Table 1. Summary of populations included in prior GLP-1RA cardiovascular outcome trials and the current evidence gap © Lavenburg and Mendoza.

Currently, GLP-1RAs are approved by the U.S. Food and Drug Administration for treatment of type 2 diabetes, chronic weight management, cardiovascular risk reduction in patients with cardiovascular disease, metabolic dysfunction-associated steatohepatitis, and chronic kidney disease in patients with diabetes. These indications exclude a large proportion of individuals living with CKD who do not have diabetes or a prior history of cardiovascular disease.

The findings from Yau and colleagues therefore raise an important clinical question: are we fully leveraging GLP-1RAs to reduce cardiovascular risk in CKD?

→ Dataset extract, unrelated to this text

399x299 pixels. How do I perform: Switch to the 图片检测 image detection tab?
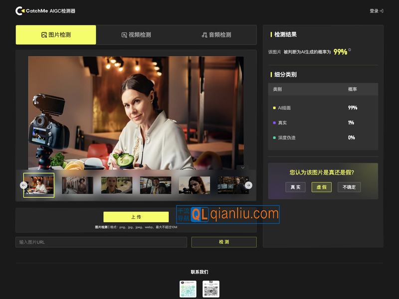[56, 35]
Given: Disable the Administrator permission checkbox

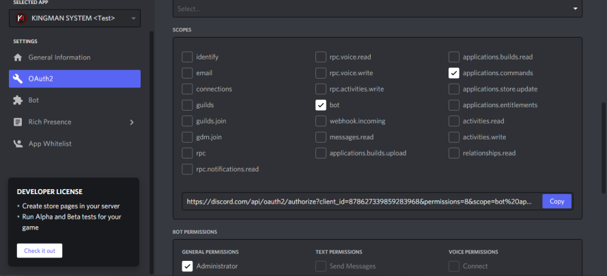Looking at the screenshot, I should coord(187,266).
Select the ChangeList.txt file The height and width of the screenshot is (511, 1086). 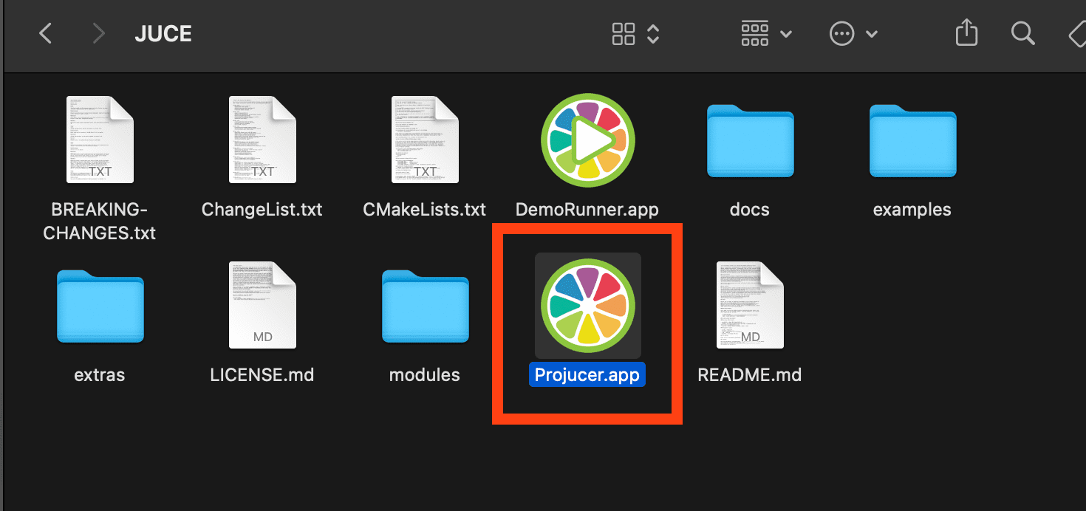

In the United States alone, an estimated 12 million adults have CKD without diabetes, representing approximately half of all individuals with CKD. As trials such as SELECT demonstrate cardiovascular benefit independent of diabetes, the possibility that GLP-1RAs may provide broader cardiometabolic protection warrants further investigation in non-diabetic CKD populations. Evaluation of the GLP-1RAs’ ability to reduce major adverse cardiovascular events in people with advanced kidney disease, dialysis dependence, and kidney transplantation, but without prior cardiovascular disease is particularly important considering the high prevalence of subclinical cardiovascular disease in this population.

As cardiometabolic therapies continue to evolve, the nephrology community faces a critical challenge: ensuring that patients with the most advanced kidney disease are not left behind as the therapeutic landscape advances.